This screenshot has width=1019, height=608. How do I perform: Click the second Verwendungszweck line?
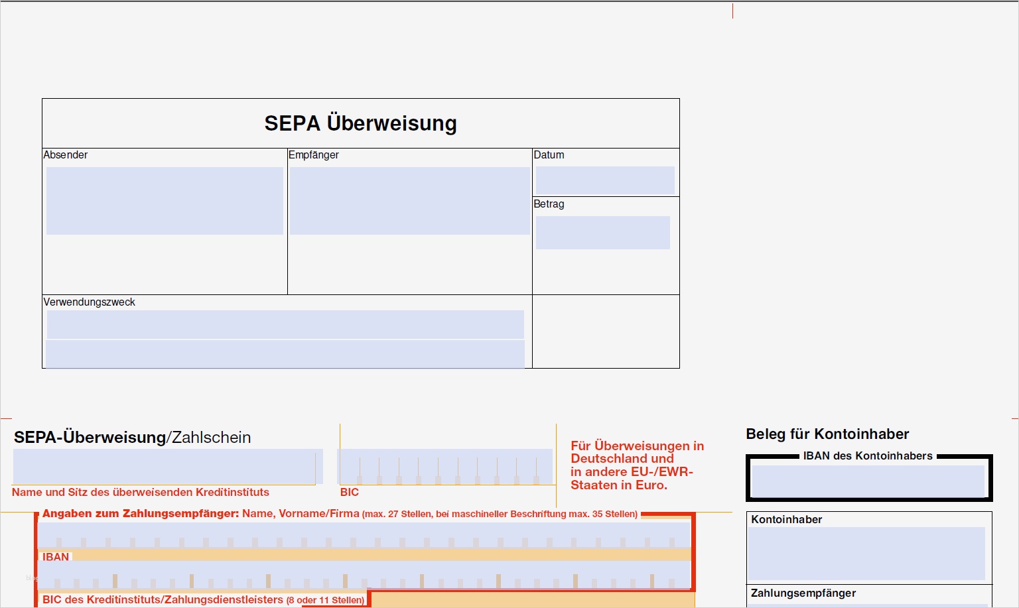pyautogui.click(x=284, y=354)
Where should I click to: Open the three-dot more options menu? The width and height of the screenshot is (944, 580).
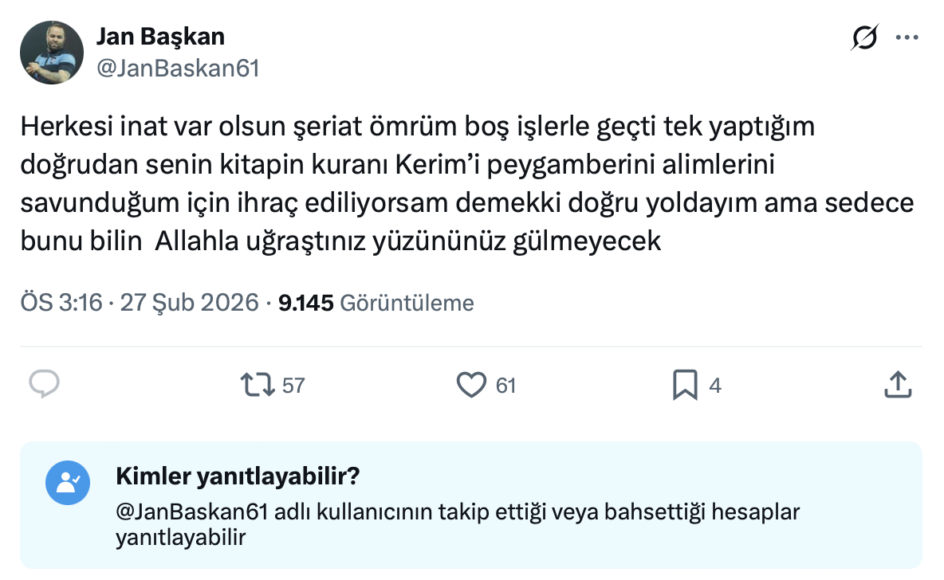pos(908,37)
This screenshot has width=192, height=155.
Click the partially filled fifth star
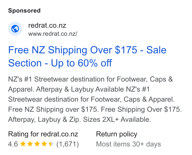tap(51, 144)
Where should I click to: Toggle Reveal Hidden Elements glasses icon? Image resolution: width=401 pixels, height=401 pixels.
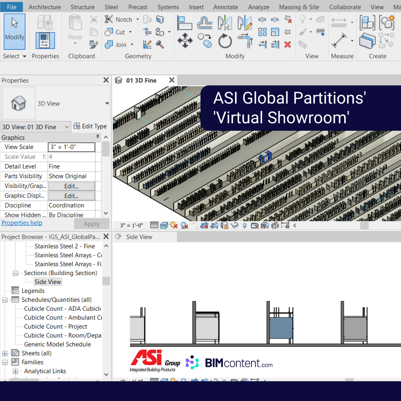[234, 225]
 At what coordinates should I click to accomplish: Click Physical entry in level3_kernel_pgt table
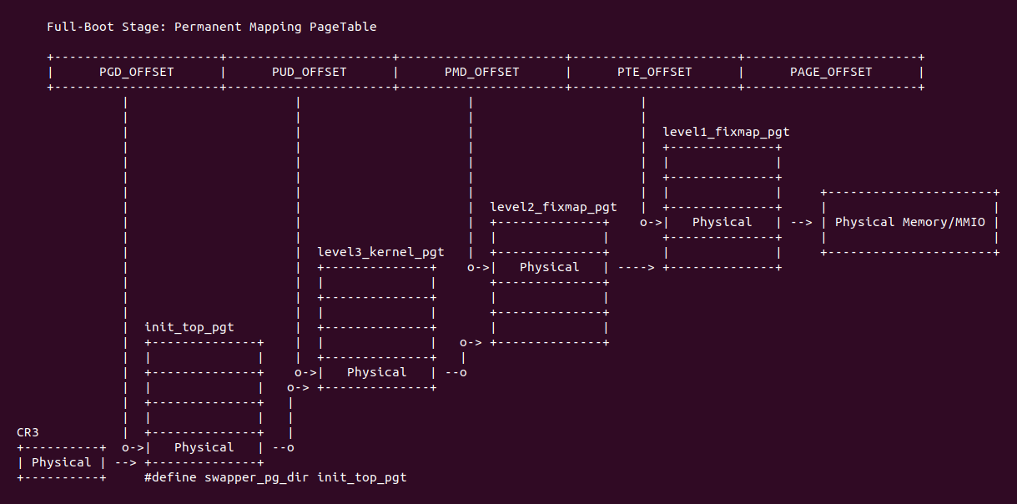[376, 372]
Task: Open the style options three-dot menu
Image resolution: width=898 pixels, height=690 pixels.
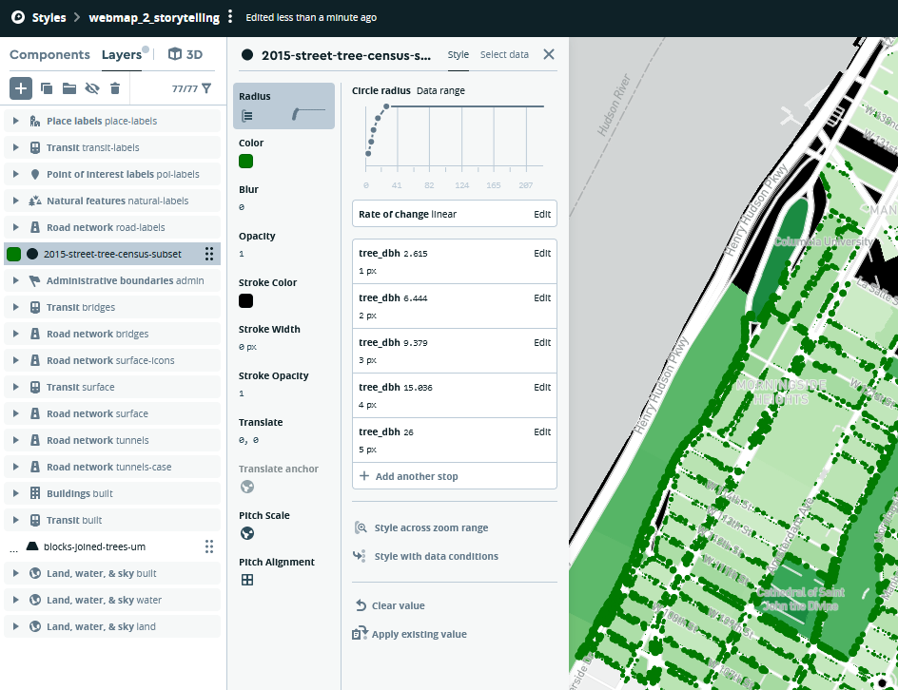Action: [x=230, y=17]
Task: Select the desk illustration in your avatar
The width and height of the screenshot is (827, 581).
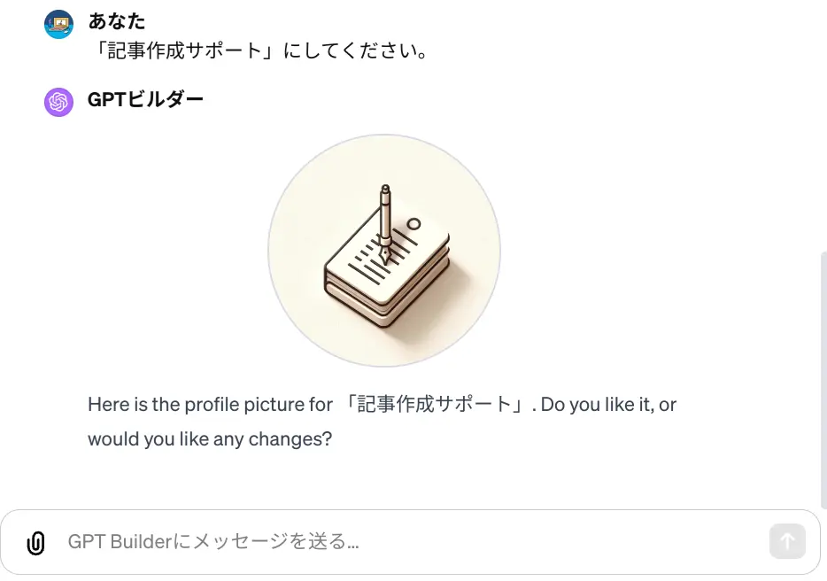Action: click(x=58, y=24)

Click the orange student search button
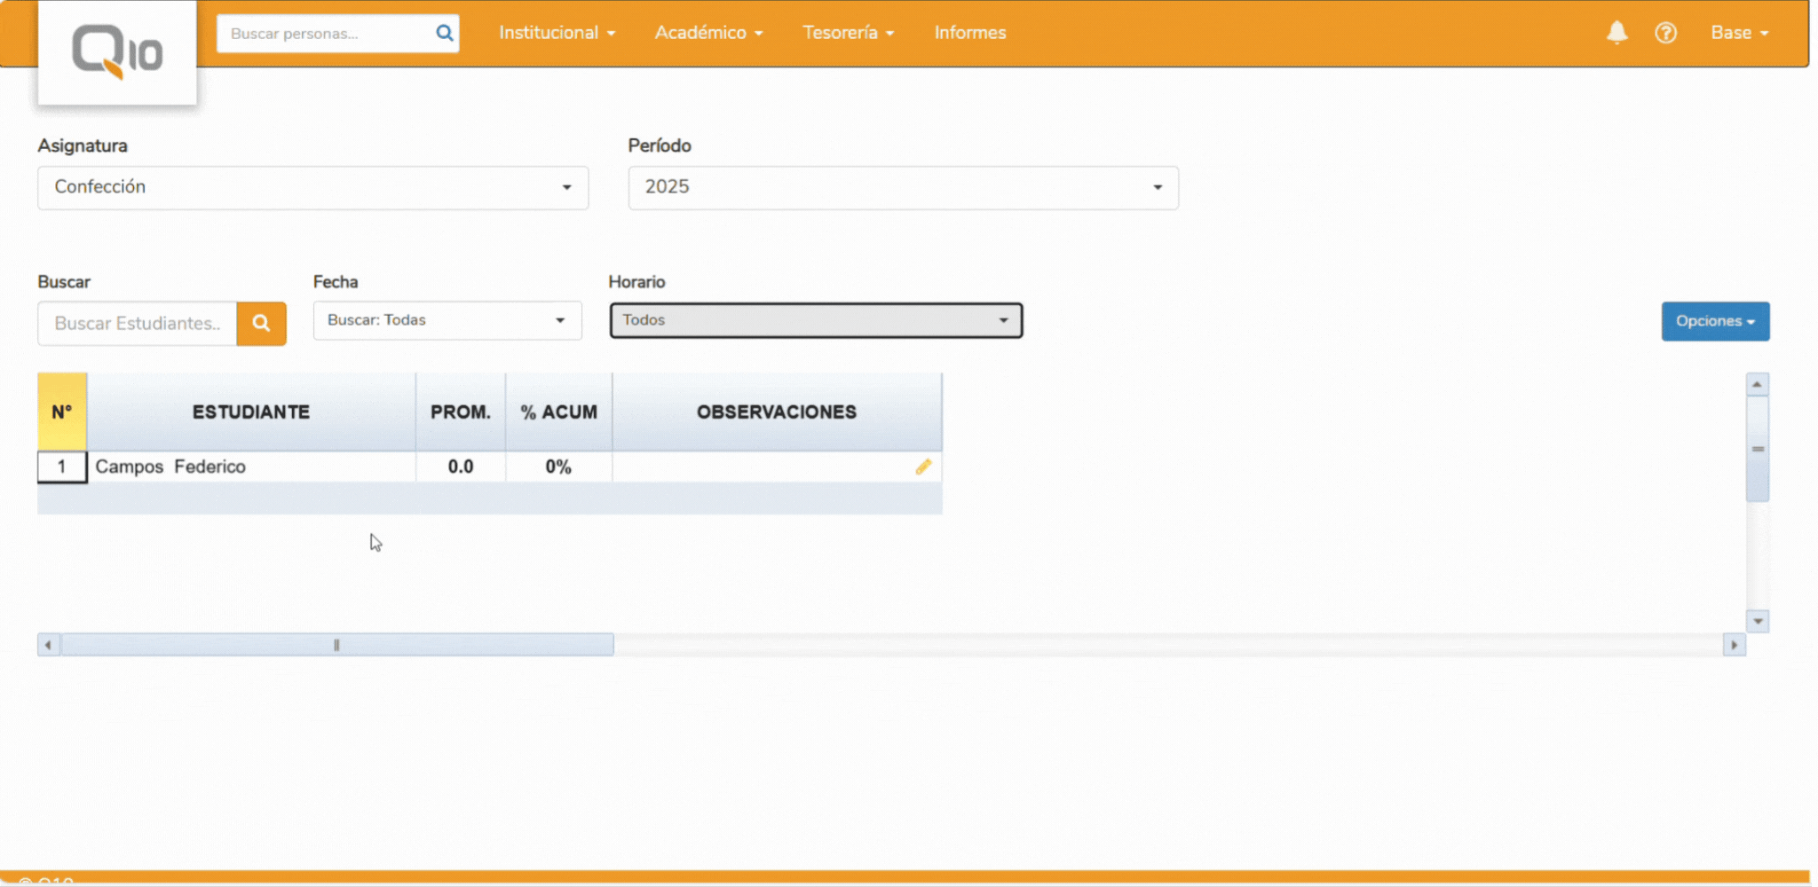(x=261, y=323)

Goal of the exercise - Pick out every line in the records above that contains the string "options", treating upper and lower case as different.

Expected answer -
Where should I click to: Open the three-dot more options menu? The width and height of the screenshot is (944, 580).
Task: Open the style options three-dot menu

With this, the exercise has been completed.